We don’t want to see another startup go sideways due to bad decisions made by the founders regarding stock vesting.

If you regularly follow our blog, then you know that we emphasize the importance of making sure that all founders of the startup team are subject to stock vesting arrangements for their initial founder shares. (Click here to read one of our most widely-read posts, “Startup Founders Need Stock Vesting”.)

So how does stock vesting work and why does it matter to you and your startup?

How Stock Vesting Works:

In simple terms, the stock issued to a founder at incorporation is subject to a vesting schedule, meaning that incremental portions of the stock will vest over time as the founder’s involvement with the company continues (i.e., the founder continues to provide valuable services to the company).

For example, a vesting schedule may provide that an initial portion of the stock will vest after a specified waiting period has been met (i.e., a “cliff”), and then the stock will continue to vest in equal incremental amounts thereafter for a specified period of time. If at any time the founder leaves the company or stops providing services to the company while the stock is still vesting, then the stock will stop vesting upon his or her termination from the company, and the company then will have the right to repurchase from the founder any stock that has not yet vested.

Let’s do the math using a simple standard cliff vesting schedule and the following assumptions:

  • Shares Issued to the Founder: 1,000,000;
  • Vesting Schedule: 25% of the shares will vest after an initial 12-month cliff; and thereafter, the remaining 75% of the shares will vest in equal monthly amounts over the following 36-months; and
  • No acceleration upon termination without “cause”.

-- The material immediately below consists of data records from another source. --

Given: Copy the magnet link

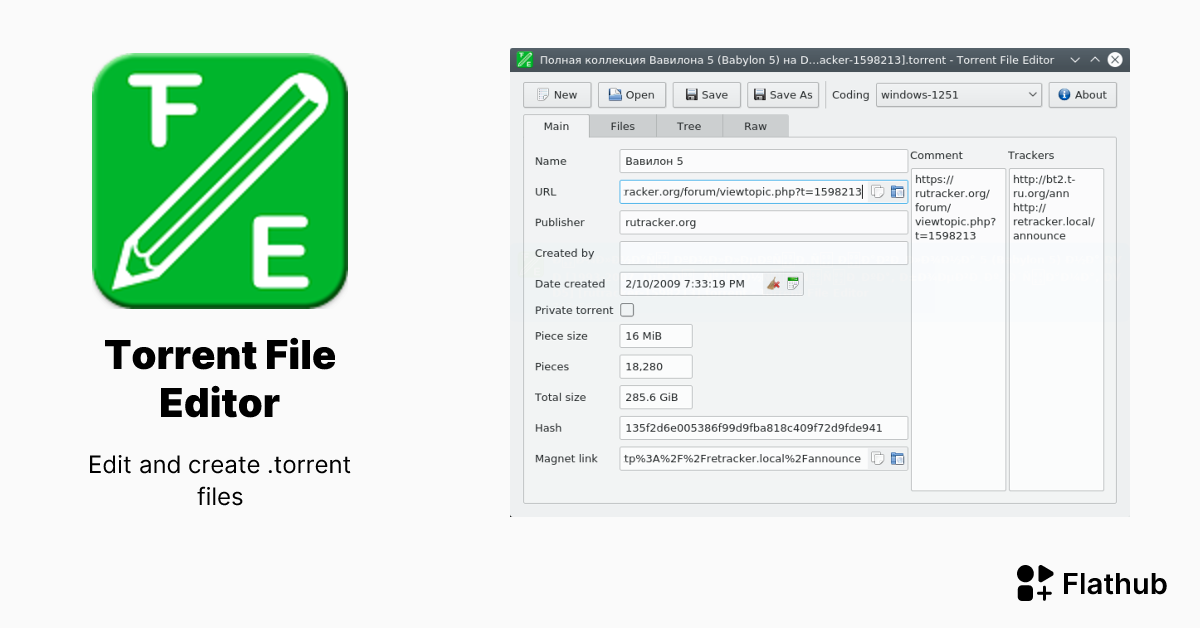Looking at the screenshot, I should pos(877,458).
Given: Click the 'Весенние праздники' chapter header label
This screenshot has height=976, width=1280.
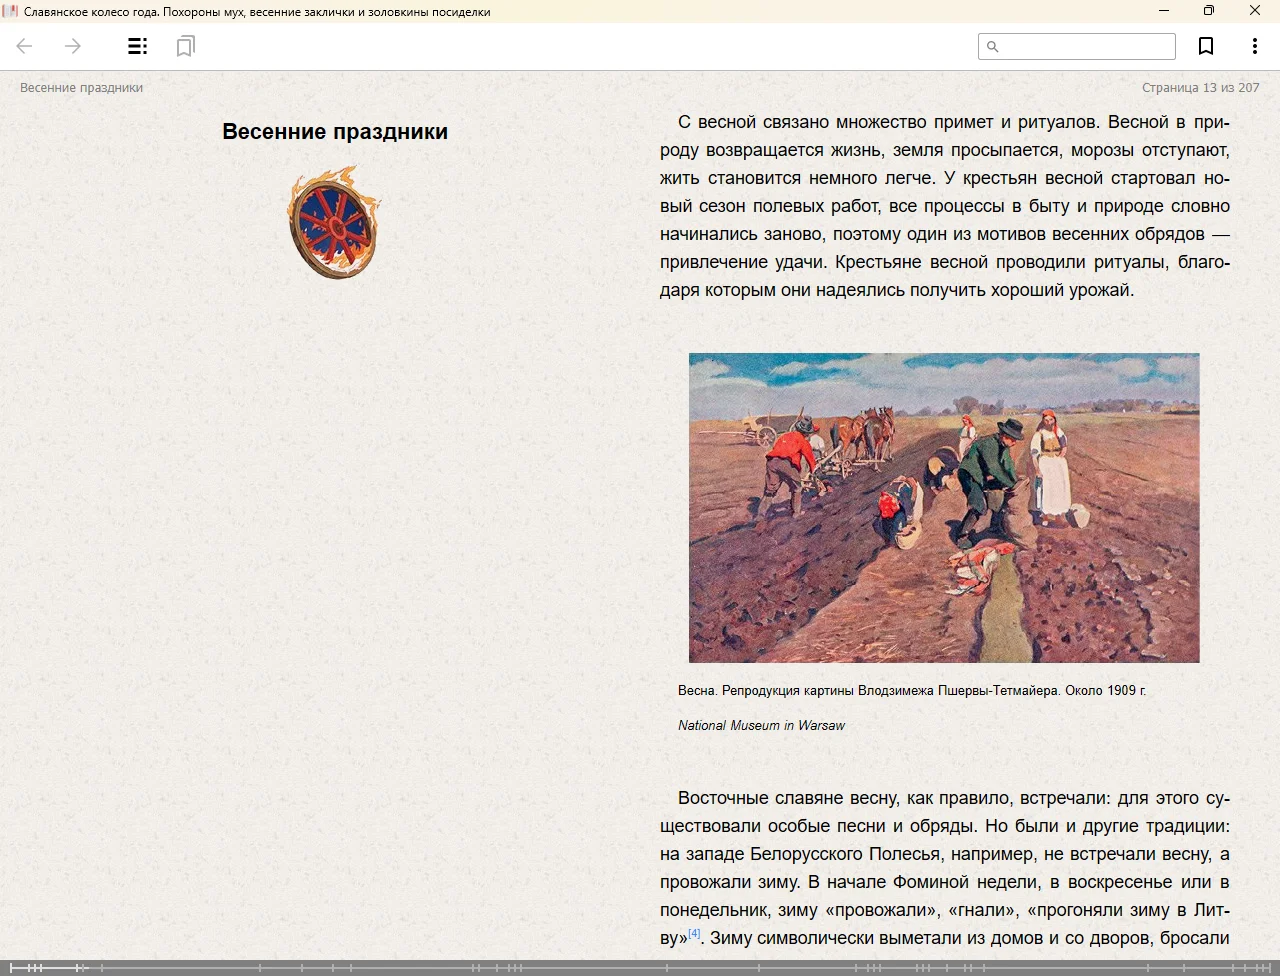Looking at the screenshot, I should coord(81,88).
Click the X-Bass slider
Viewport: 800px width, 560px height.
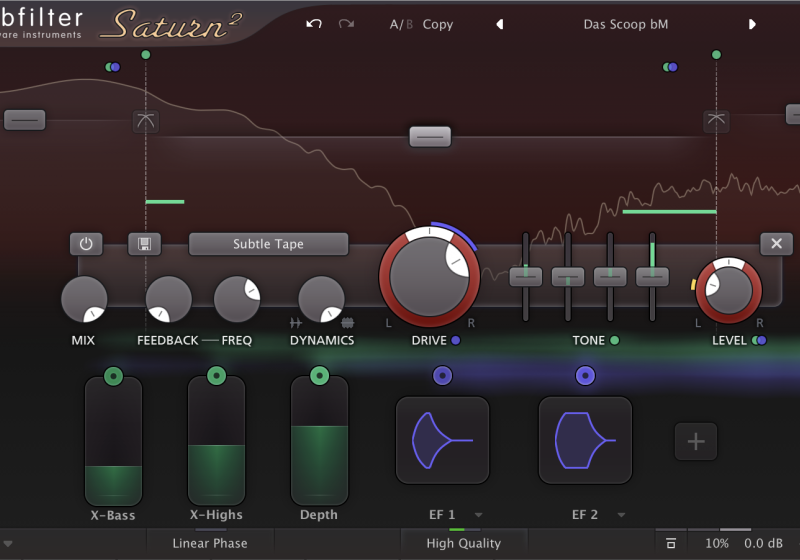[x=113, y=440]
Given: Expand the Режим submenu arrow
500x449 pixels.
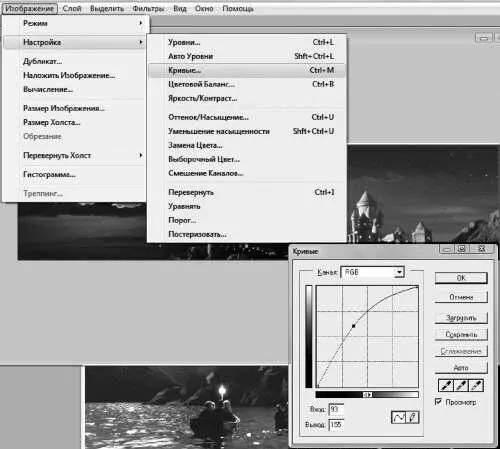Looking at the screenshot, I should pos(141,23).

Using the above vesting schedule, if the founder were to leave during the initial 12-month cliff period, then the company would have the right to repurchase all 1,000,000 of the founder’s shares. If the founder were to leave the company during the 25th month of the vesting schedule, then the company would have the right to repurchase 500,000 of the founder’s shares (which had not yet vested), and the founder would get to keep the other 500,000 shares (which had already vested).

Stock vesting is a simple concept. If founders continue to row the startup boat in the same direction, then they get to keep more and more of their shares as they vest. If a founder jumps ship, then the company can pull back some or all of their shares depending on the vesting schedule. The longer the founder stays, the more stock they get to keep.

Why Stock Vesting Matters:

No one likes dead weight, especially in a startup. As the startup team continues to work hard creating value for the company, an absent founder can create morale and motivation issues among the rest of the team.

Why should absent founders get to share in the potential upside of the company when they have stopped doing what they said that they would do to create value for the company? Put simply – they shouldn’t. And that’s why it is critical that each startup establish vesting arrangements among the founders from the start.

How to Navigate Stock Vesting Among Founders – A Cautionary Tale:

Difficulties often arise when co-founders start discussing the actual details of stock vesting. The following is a cautionary (yet true) tale of bad startup decision-making with respect to stock vesting.

The hotshot technical co-founder claimed that he was a startup superstar and he was especially focused on his stock ownership and wanted to cut back the stock vesting on his founder shares.

We deal with a lot of co-founders and we (and you should too) become concerned when a co-founder becomes hyper-focused on the terms of his or her deal and appears to lose sight of the larger startup opportunity.  Red-Flag Alert: Dealing with stock ownership, money and officer titles often brings out a person’s true colors and it is extremely important to follow your gut in these situations – more often than not, your gut is right.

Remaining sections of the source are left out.